#### Exercise description
Leave out the pictures, then output the lines of the records below from the first through the one containing "You are a GUI".
== The data ==
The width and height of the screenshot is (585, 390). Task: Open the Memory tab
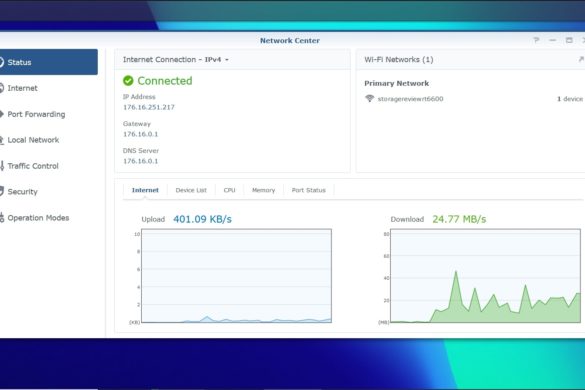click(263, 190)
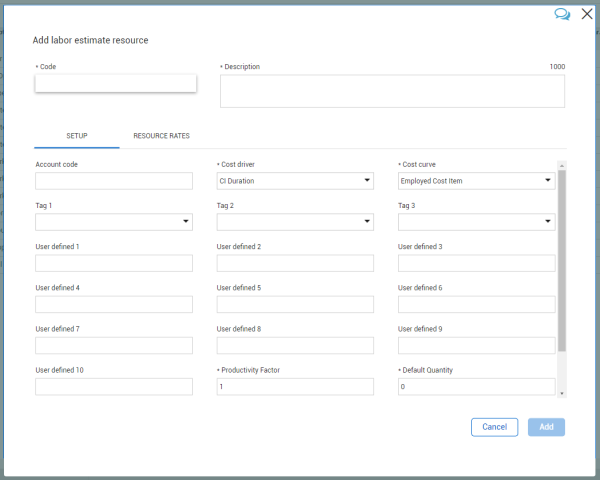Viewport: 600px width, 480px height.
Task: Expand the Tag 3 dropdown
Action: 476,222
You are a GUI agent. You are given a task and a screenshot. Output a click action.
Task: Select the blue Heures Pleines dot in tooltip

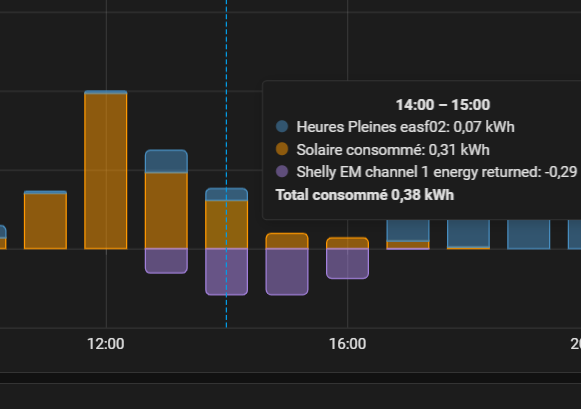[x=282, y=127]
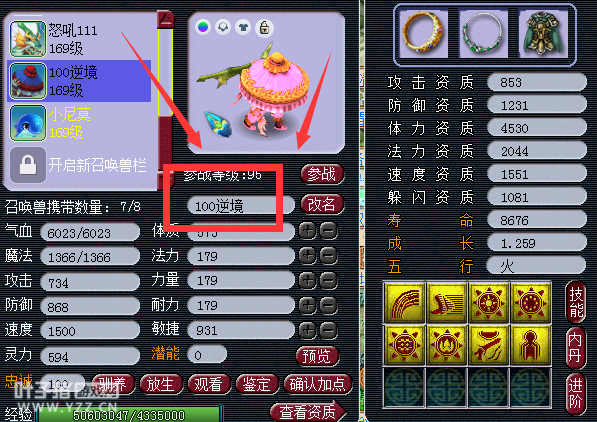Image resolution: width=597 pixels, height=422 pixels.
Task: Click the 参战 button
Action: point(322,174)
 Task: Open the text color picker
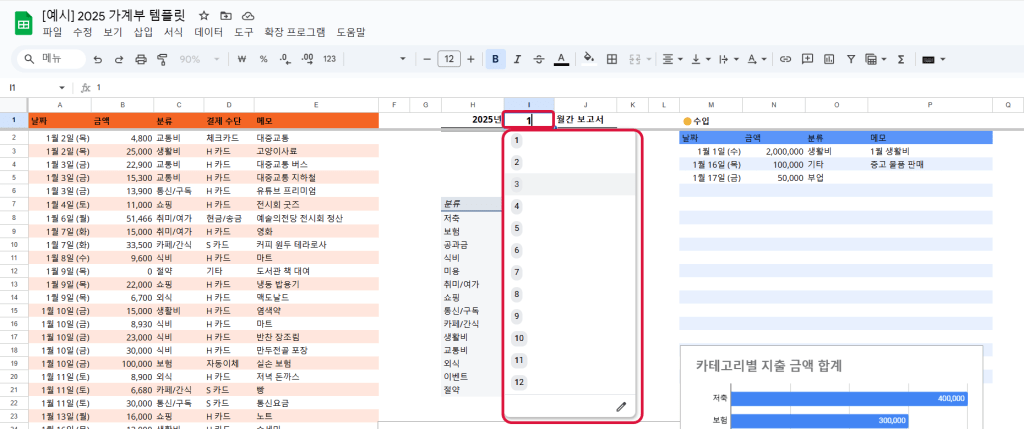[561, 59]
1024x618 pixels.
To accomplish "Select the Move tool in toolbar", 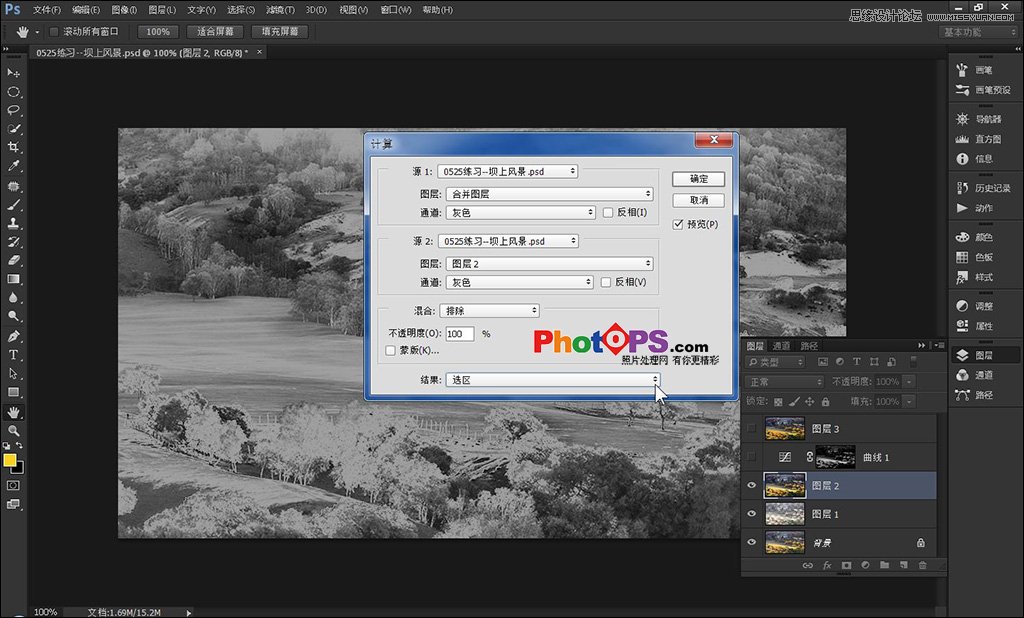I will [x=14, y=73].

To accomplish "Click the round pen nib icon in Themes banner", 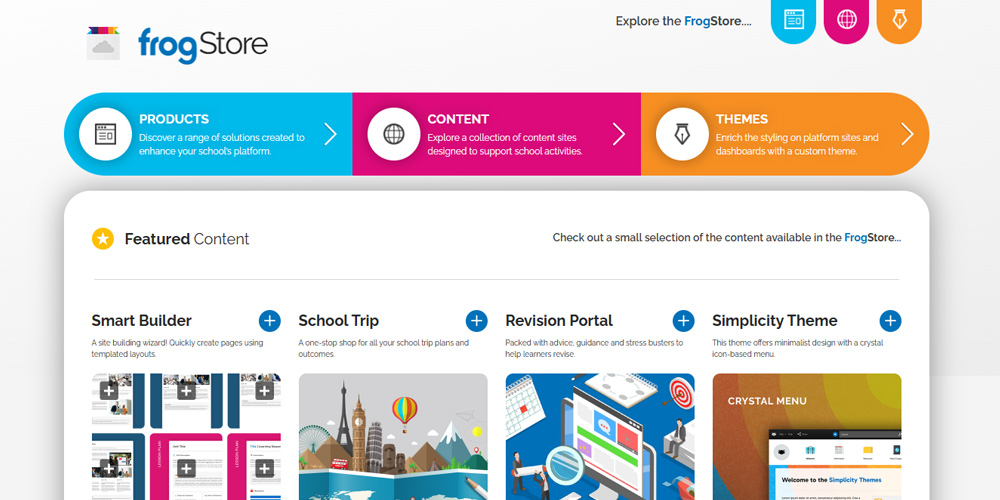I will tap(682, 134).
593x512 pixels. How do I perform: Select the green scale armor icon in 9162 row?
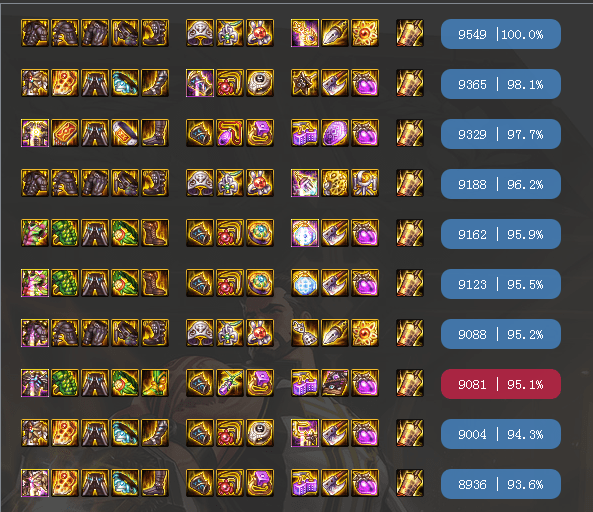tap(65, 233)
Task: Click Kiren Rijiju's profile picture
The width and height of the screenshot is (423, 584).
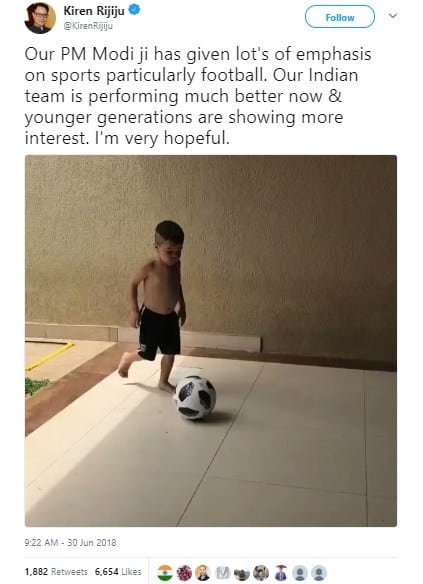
===
#### Expected answer
The width and height of the screenshot is (585, 390). Task: Open the Memory tab
click(263, 190)
Viewport: 600px width, 480px height.
Task: Expand the Tag 3 dropdown
Action: 476,222
You are a GUI agent. You are given a task and a screenshot. Output a click action.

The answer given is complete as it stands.